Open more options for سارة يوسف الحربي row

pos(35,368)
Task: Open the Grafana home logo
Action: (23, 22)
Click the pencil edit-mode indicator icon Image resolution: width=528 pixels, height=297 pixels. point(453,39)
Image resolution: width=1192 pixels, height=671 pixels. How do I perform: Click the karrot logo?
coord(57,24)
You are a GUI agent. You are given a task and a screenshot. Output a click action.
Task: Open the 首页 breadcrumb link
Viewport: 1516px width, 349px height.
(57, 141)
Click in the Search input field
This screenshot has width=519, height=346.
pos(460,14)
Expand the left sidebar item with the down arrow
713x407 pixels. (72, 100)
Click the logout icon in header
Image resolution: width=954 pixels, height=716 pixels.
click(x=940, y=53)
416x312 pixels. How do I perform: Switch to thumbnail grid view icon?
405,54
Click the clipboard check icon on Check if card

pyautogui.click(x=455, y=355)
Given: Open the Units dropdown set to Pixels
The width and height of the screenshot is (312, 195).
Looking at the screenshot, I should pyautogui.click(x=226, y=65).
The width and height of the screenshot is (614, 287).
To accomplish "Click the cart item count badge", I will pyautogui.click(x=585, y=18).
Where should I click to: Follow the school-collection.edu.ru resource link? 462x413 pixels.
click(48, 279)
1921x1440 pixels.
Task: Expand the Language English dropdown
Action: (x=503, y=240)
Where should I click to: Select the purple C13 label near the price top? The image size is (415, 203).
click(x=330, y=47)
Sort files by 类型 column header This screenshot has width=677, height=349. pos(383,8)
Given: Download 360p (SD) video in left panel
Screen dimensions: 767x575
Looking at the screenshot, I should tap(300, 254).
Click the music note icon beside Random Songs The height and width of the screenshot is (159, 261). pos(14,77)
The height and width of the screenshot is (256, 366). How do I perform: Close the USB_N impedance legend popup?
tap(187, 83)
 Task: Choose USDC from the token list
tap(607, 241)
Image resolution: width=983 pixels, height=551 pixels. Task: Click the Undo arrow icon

### Your objective:
Reproduce every row above verbatim, keeping each line's characters, spacing, and order unchanged.

### Exercise result:
Open more options for سارة يوسف الحربي row

pos(35,368)
Task: Open the Grafana home logo
Action: (23, 22)
Click the pencil edit-mode indicator icon Image resolution: width=528 pixels, height=297 pixels. point(453,39)
Image resolution: width=1192 pixels, height=671 pixels. How do I perform: Click the karrot logo?
coord(57,24)
You are a GUI agent. You are given a task and a screenshot. Output a click action.
Task: Open the 首页 breadcrumb link
Viewport: 1516px width, 349px height.
(57, 141)
Click in the Search input field
This screenshot has width=519, height=346.
pos(460,14)
Expand the left sidebar item with the down arrow
713x407 pixels. (72, 100)
Click the logout icon in header
Image resolution: width=954 pixels, height=716 pixels.
click(x=940, y=53)
416x312 pixels. How do I perform: Switch to thumbnail grid view icon?
405,54
Click the clipboard check icon on Check if card

pyautogui.click(x=455, y=355)
Given: Open the Units dropdown set to Pixels
The width and height of the screenshot is (312, 195).
Looking at the screenshot, I should pyautogui.click(x=226, y=65).
The width and height of the screenshot is (614, 287).
To accomplish "Click the cart item count badge", I will pyautogui.click(x=585, y=18).
Where should I click to: Follow the school-collection.edu.ru resource link? 462x413 pixels.
click(48, 279)
1921x1440 pixels.
Task: Expand the Language English dropdown
Action: (x=503, y=240)
Where should I click to: Select the purple C13 label near the price top? The image size is (415, 203).
click(x=330, y=47)
Sort files by 类型 column header This screenshot has width=677, height=349. pos(383,8)
Given: Download 360p (SD) video in left panel
Screen dimensions: 767x575
Looking at the screenshot, I should tap(300, 254).
Click the music note icon beside Random Songs The height and width of the screenshot is (159, 261). pos(14,77)
The height and width of the screenshot is (256, 366). How do I perform: Close the USB_N impedance legend popup?
tap(187, 83)
 Task: Choose USDC from the token list
tap(607, 241)
Image resolution: width=983 pixels, height=551 pixels. Task: Click the Undo arrow icon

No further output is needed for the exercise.